▸ **WHAT IS BEING ASKED**
Print the entries exactly as given.

§

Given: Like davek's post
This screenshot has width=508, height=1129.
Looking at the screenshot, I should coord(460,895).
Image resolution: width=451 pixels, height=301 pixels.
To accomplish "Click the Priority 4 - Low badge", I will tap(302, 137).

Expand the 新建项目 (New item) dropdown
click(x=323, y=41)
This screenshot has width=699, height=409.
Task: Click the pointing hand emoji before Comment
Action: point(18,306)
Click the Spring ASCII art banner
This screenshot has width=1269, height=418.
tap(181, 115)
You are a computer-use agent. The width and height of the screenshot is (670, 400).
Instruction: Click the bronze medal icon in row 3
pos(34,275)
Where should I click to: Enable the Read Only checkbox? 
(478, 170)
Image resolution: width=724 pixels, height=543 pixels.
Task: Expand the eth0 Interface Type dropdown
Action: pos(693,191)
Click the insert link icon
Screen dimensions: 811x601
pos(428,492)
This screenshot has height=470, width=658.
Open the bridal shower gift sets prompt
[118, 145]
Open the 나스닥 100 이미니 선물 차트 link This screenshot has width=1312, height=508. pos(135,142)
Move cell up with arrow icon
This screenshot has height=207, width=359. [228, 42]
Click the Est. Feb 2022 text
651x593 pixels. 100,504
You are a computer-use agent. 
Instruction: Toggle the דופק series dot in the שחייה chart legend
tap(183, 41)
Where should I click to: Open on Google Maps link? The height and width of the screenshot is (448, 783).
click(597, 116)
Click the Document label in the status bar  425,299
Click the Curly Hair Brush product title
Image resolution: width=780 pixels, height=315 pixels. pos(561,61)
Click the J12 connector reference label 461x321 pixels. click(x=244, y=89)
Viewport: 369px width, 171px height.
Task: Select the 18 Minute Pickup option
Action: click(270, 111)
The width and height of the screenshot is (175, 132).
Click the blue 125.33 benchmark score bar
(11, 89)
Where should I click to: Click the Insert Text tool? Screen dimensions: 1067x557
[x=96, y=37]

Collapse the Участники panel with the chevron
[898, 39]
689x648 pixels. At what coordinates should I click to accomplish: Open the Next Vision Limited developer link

§

▸ **THE ANSWER**
Given: Like davek's post
This screenshot has width=508, height=1129.
Looking at the screenshot, I should coord(460,895).
Image resolution: width=451 pixels, height=301 pixels.
To accomplish "Click the Priority 4 - Low badge", I will tap(302, 137).

Expand the 新建项目 (New item) dropdown
click(x=323, y=41)
This screenshot has width=699, height=409.
Task: Click the pointing hand emoji before Comment
Action: point(18,306)
Click the Spring ASCII art banner
This screenshot has width=1269, height=418.
tap(181, 115)
You are a computer-use agent. The width and height of the screenshot is (670, 400).
Instruction: Click the bronze medal icon in row 3
pos(34,275)
Where should I click to: Enable the Read Only checkbox? 
(478, 170)
Image resolution: width=724 pixels, height=543 pixels.
Task: Expand the eth0 Interface Type dropdown
Action: pos(693,191)
Click the insert link icon
Screen dimensions: 811x601
pos(428,492)
This screenshot has height=470, width=658.
Open the bridal shower gift sets prompt
[118, 145]
Open the 나스닥 100 이미니 선물 차트 link This screenshot has width=1312, height=508. pos(135,142)
Move cell up with arrow icon
This screenshot has height=207, width=359. [228, 42]
Click the Est. Feb 2022 text
651x593 pixels. 100,504
You are a computer-use agent. 
Instruction: Toggle the דופק series dot in the שחייה chart legend
tap(183, 41)
Where should I click to: Open on Google Maps link? The height and width of the screenshot is (448, 783).
click(597, 116)
Click the Document label in the status bar  425,299
Click the Curly Hair Brush product title
Image resolution: width=780 pixels, height=315 pixels. pos(561,61)
Click the J12 connector reference label 461x321 pixels. click(x=244, y=89)
Viewport: 369px width, 171px height.
Task: Select the 18 Minute Pickup option
Action: click(270, 111)
The width and height of the screenshot is (175, 132).
Click the blue 125.33 benchmark score bar
(11, 89)
Where should I click to: Click the Insert Text tool? Screen dimensions: 1067x557
[x=96, y=37]

Collapse the Участники panel with the chevron
[898, 39]
689x648 pixels. At what coordinates should I click to accomplish: Open the Next Vision Limited developer link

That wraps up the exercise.